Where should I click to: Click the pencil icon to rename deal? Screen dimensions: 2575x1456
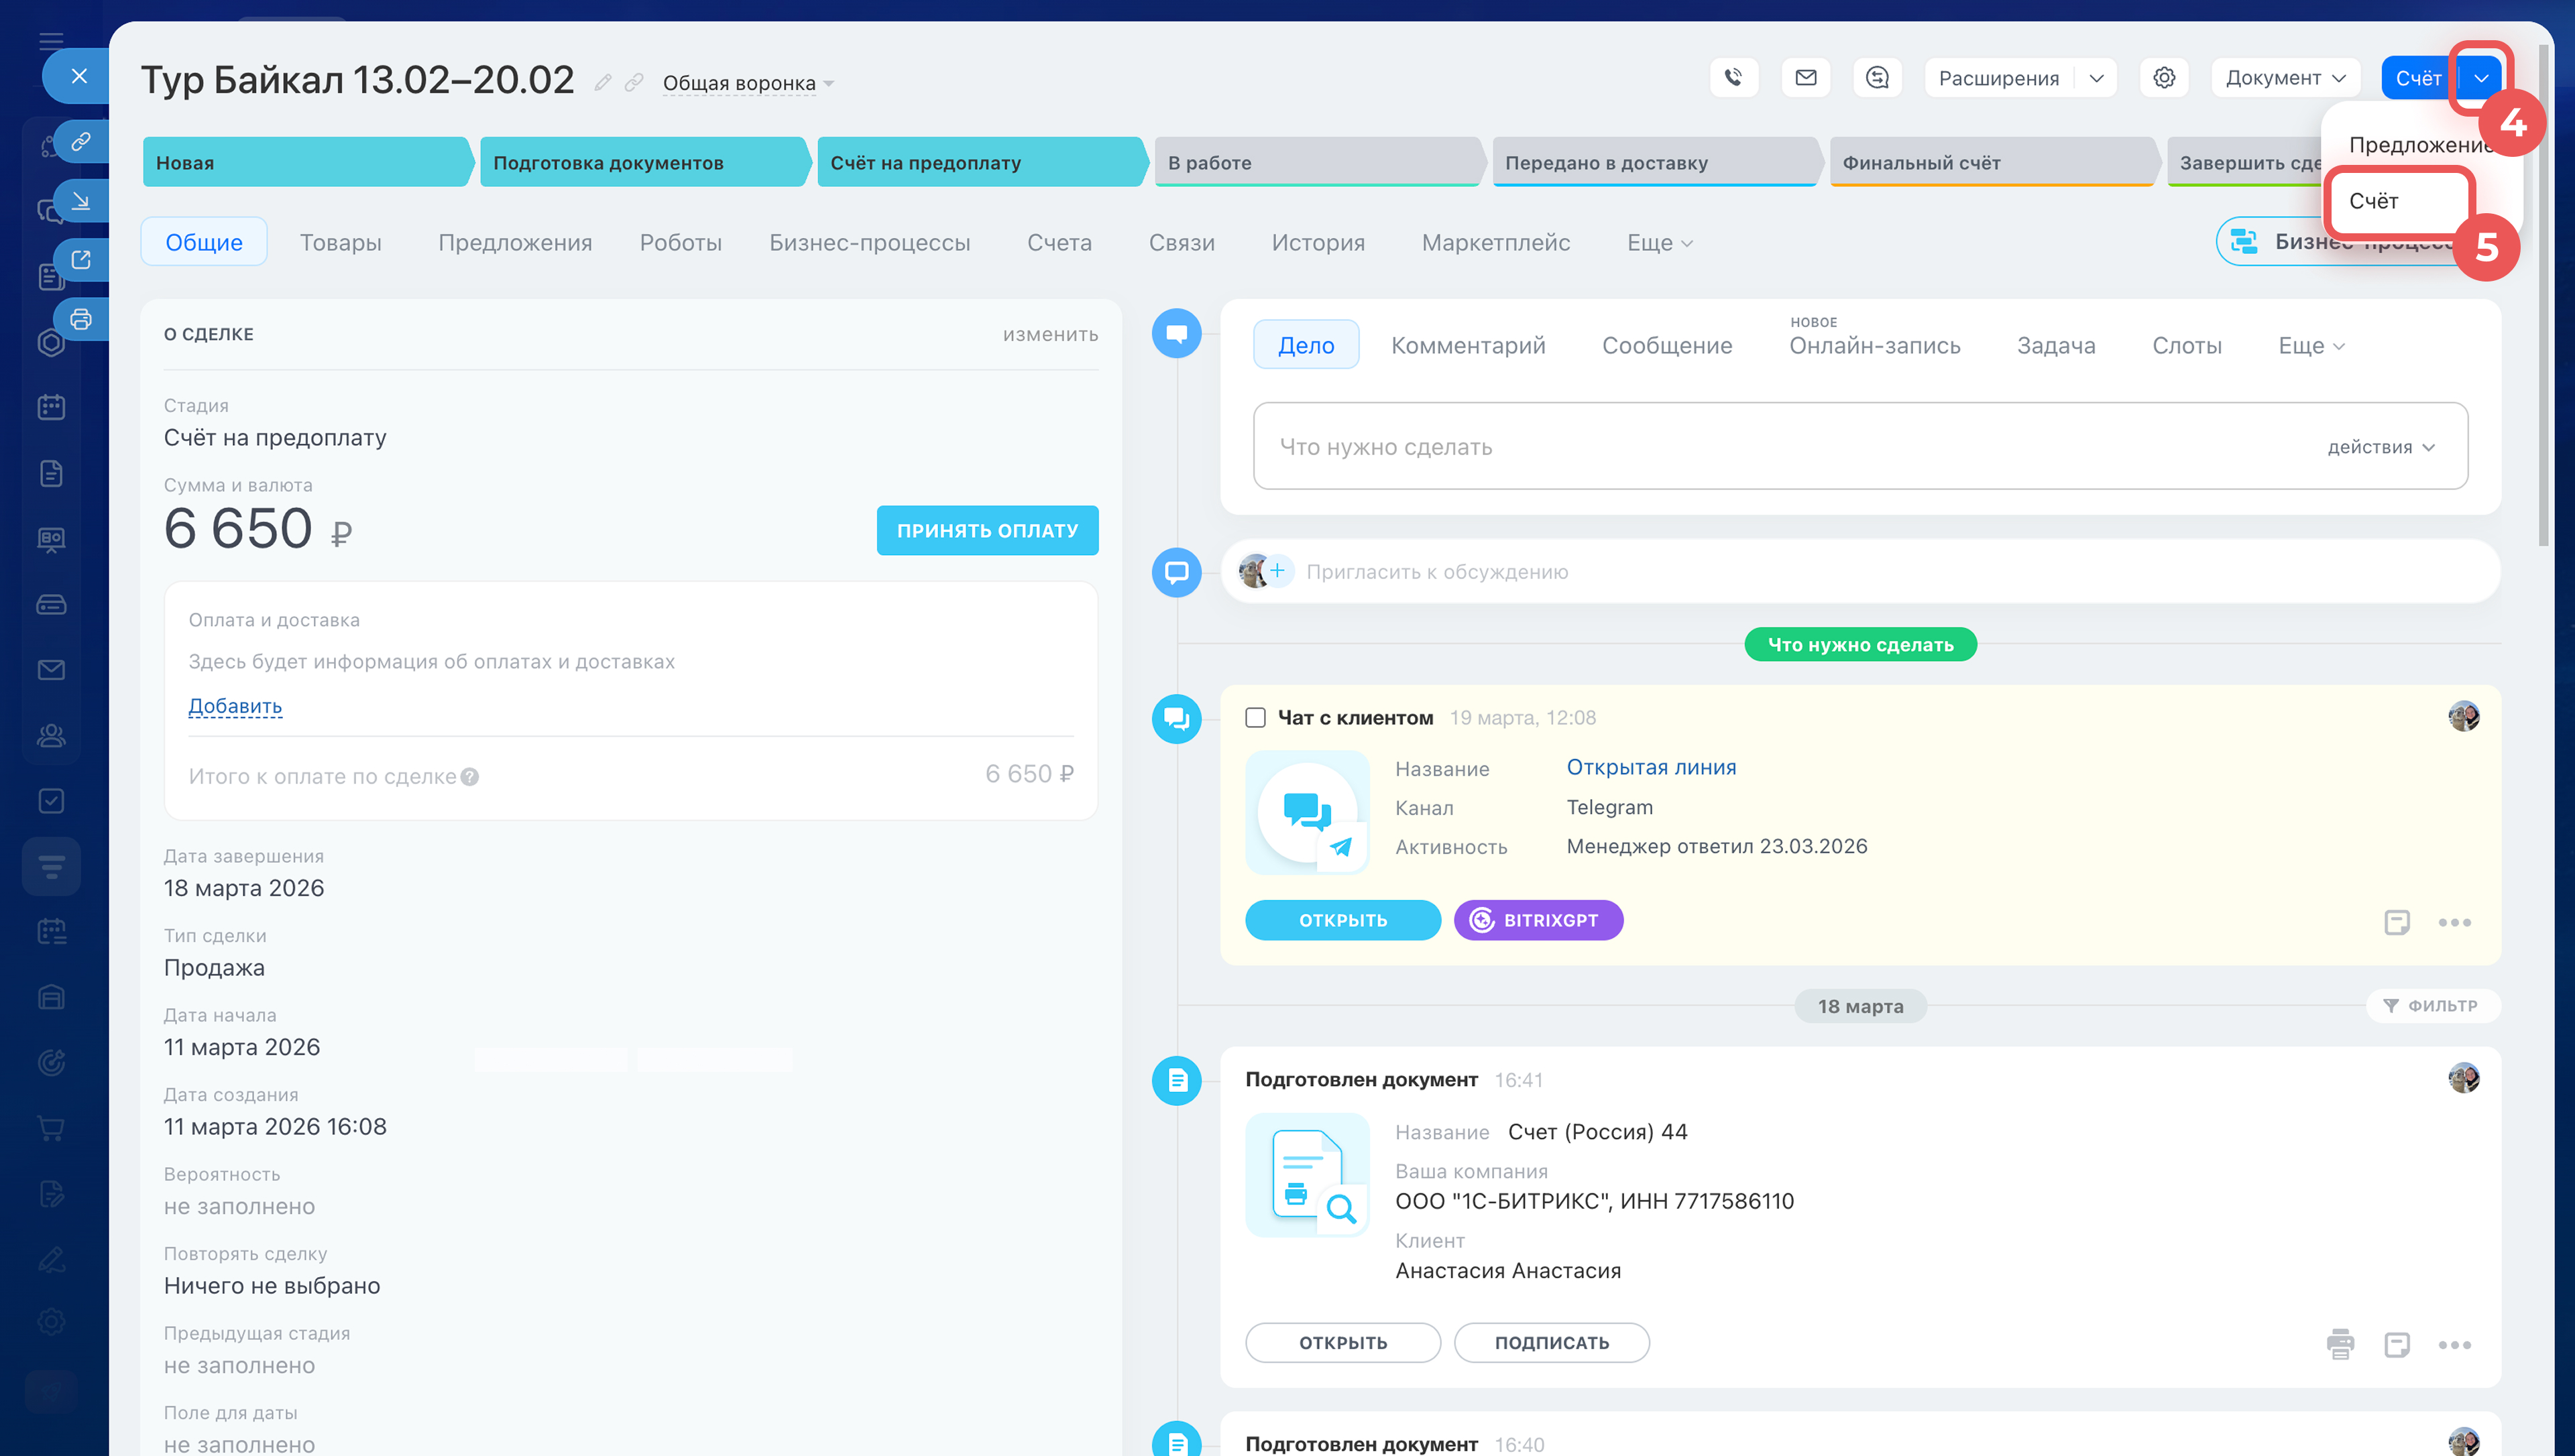click(602, 82)
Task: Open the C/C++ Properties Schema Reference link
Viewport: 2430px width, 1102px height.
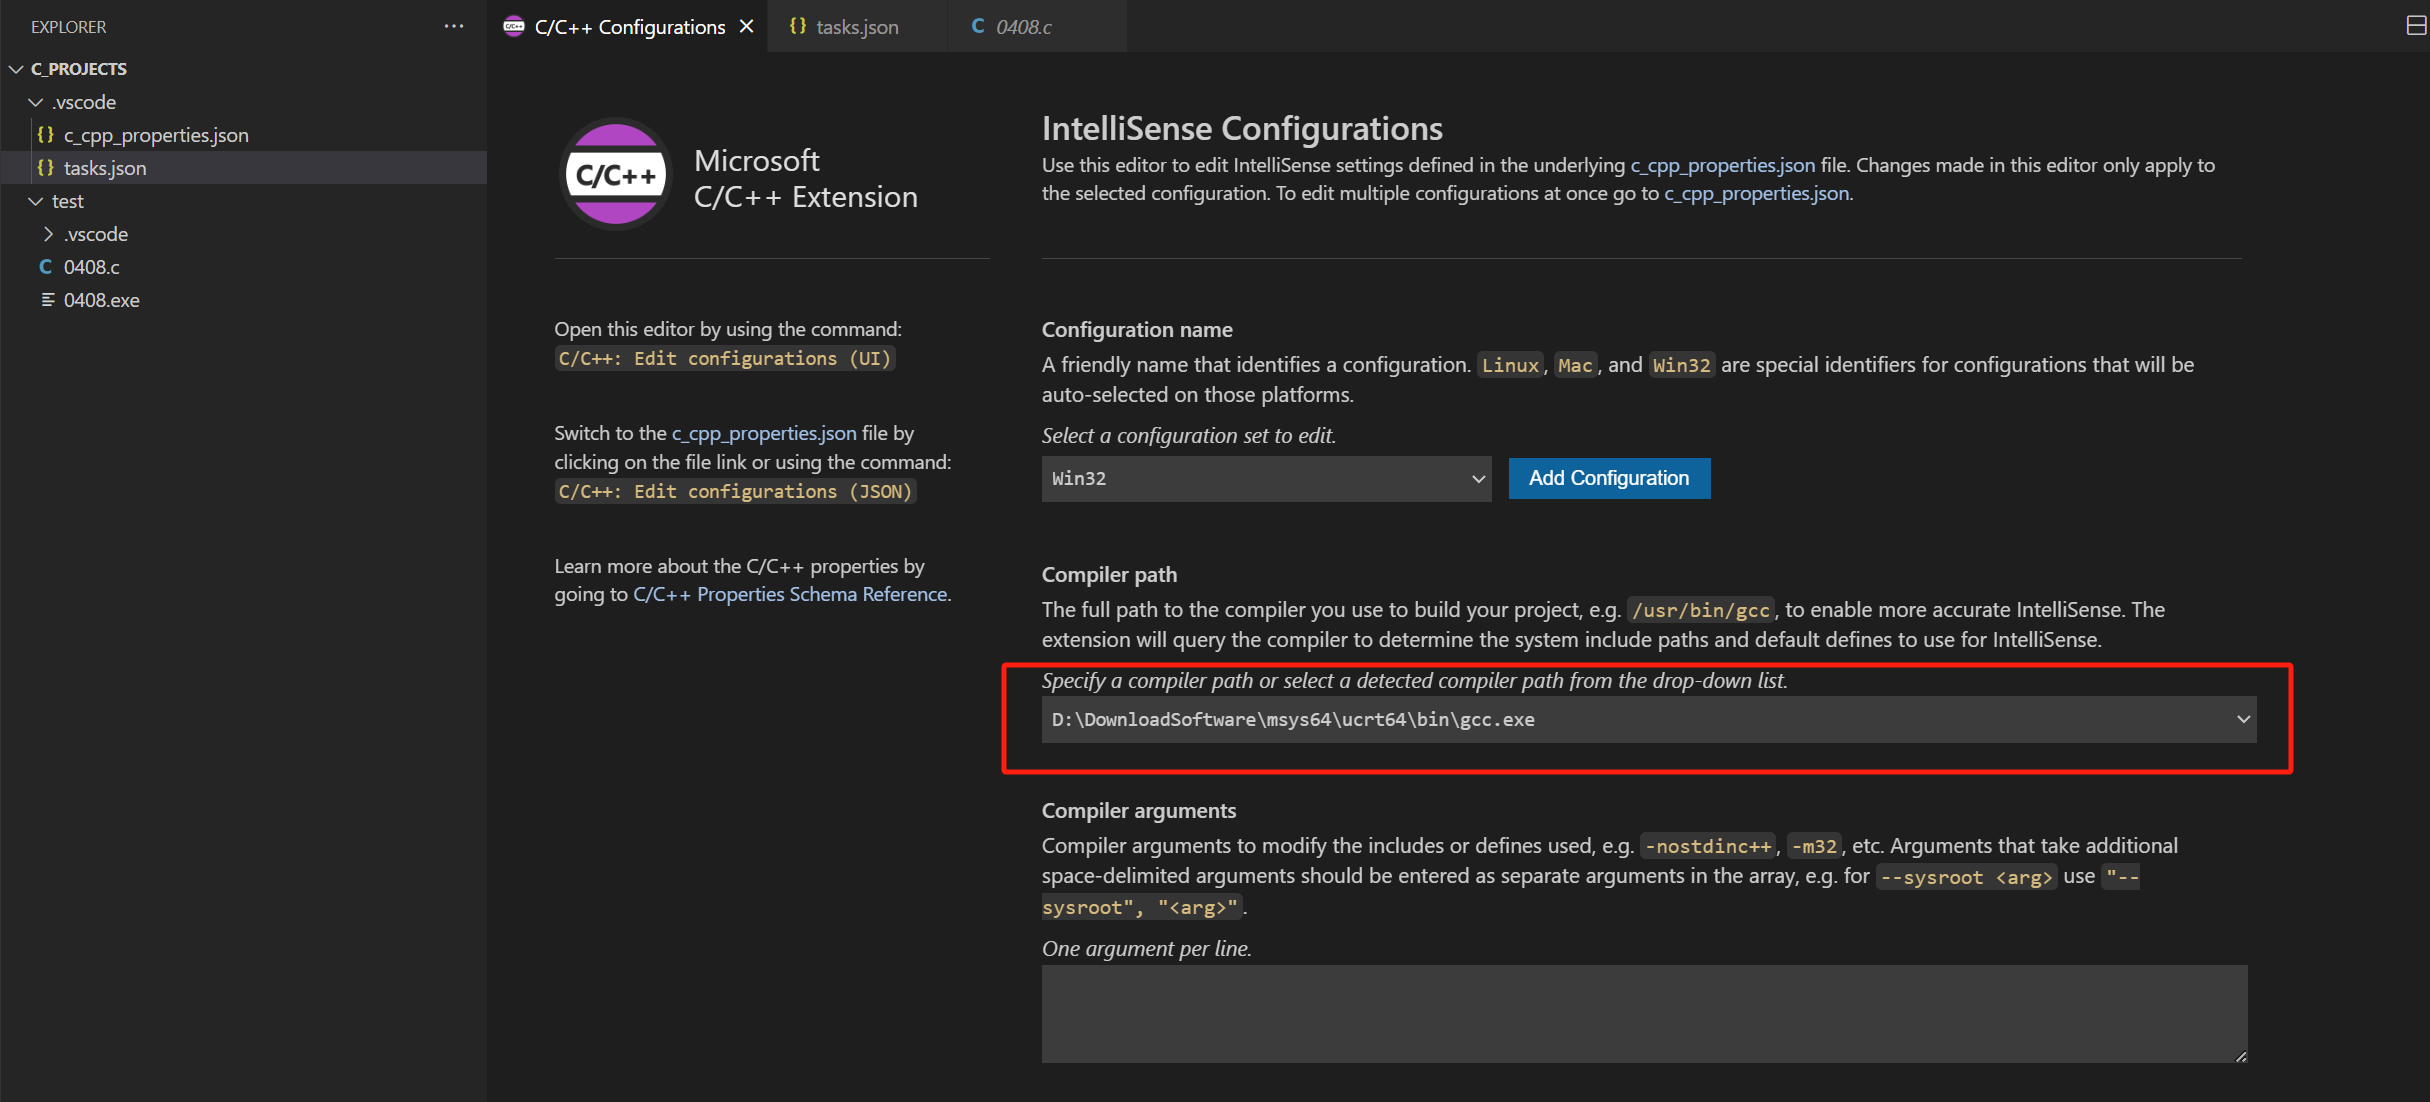Action: click(791, 593)
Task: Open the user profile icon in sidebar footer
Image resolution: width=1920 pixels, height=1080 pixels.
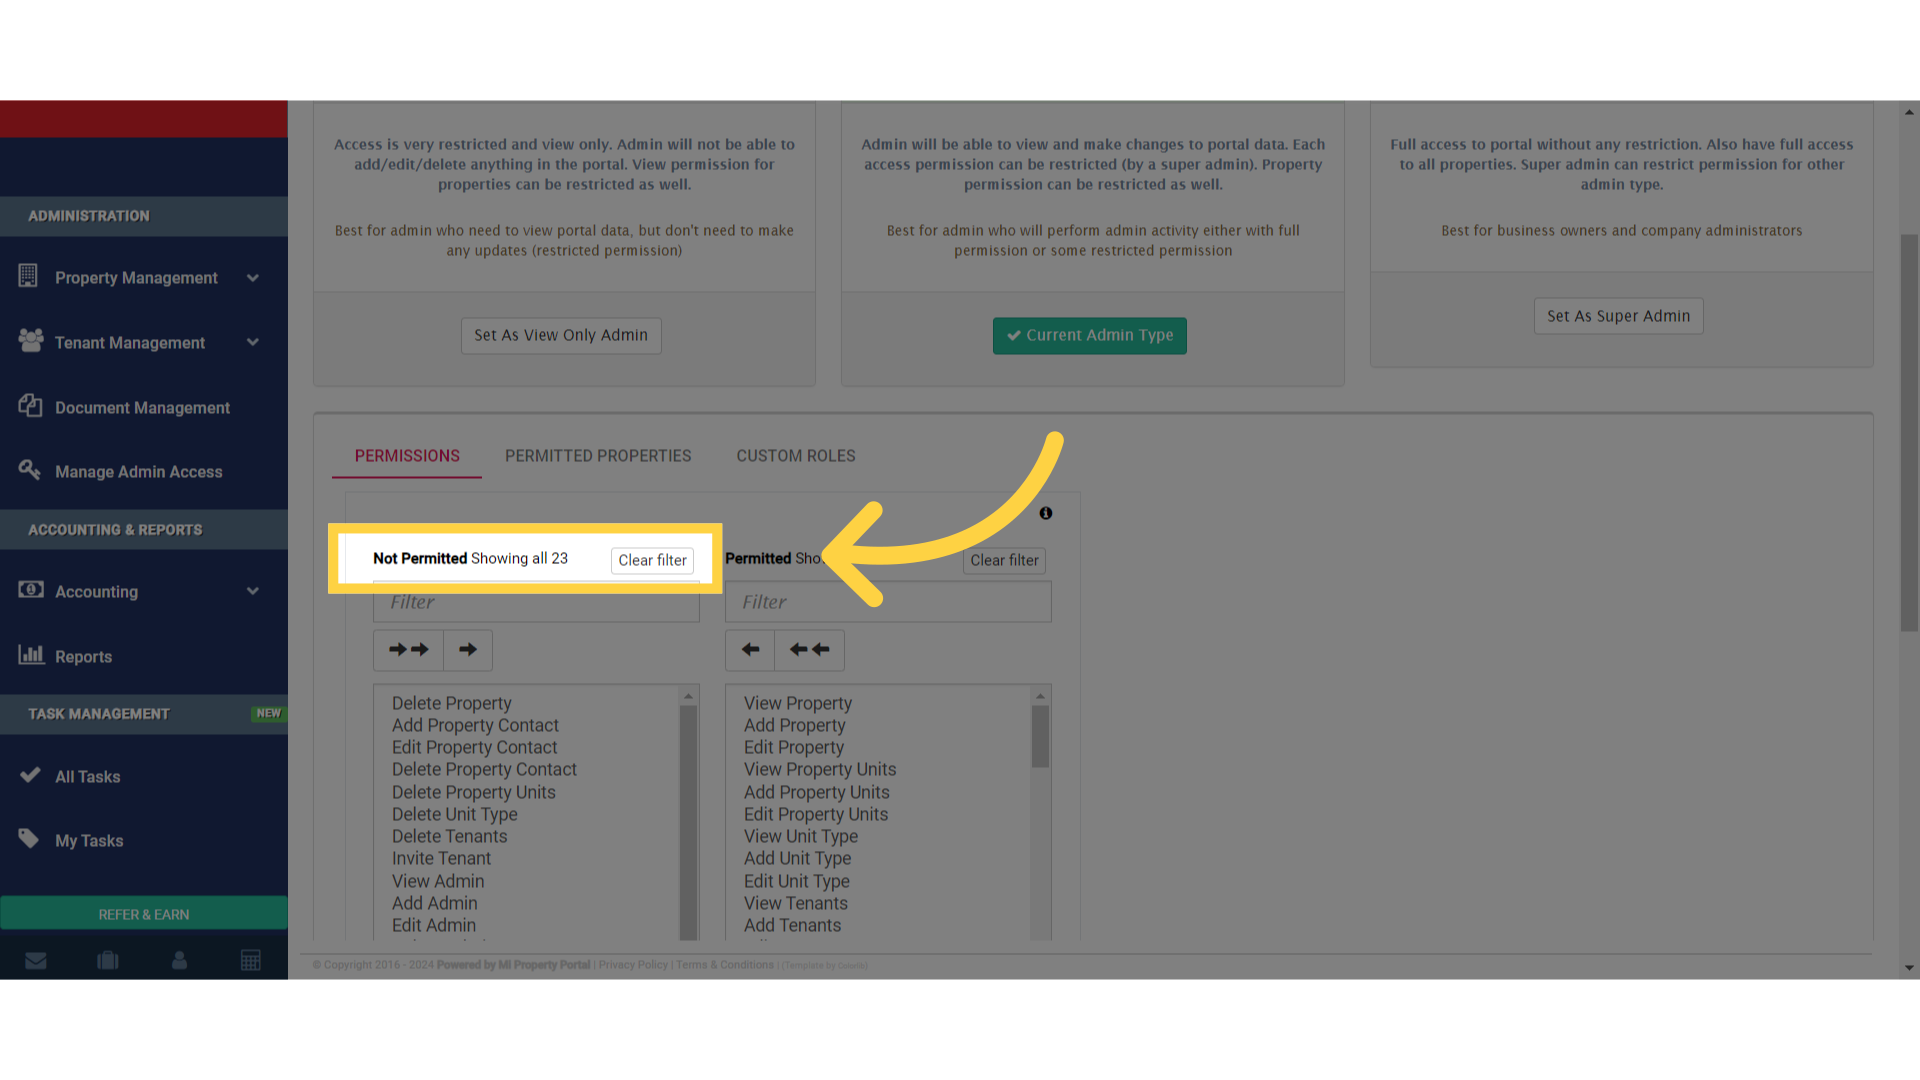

________________________________________

Extract, word for word, the lines of the items starting at the line that contains "Task: Open the C/C++" and ending at the last of the items. Leave the pictures out of your answer.

Task: Open the C/C++ Properties Schema Reference link
Viewport: 2430px width, 1102px height.
Action: click(791, 593)
Task: Open the user profile icon in sidebar footer
Image resolution: width=1920 pixels, height=1080 pixels.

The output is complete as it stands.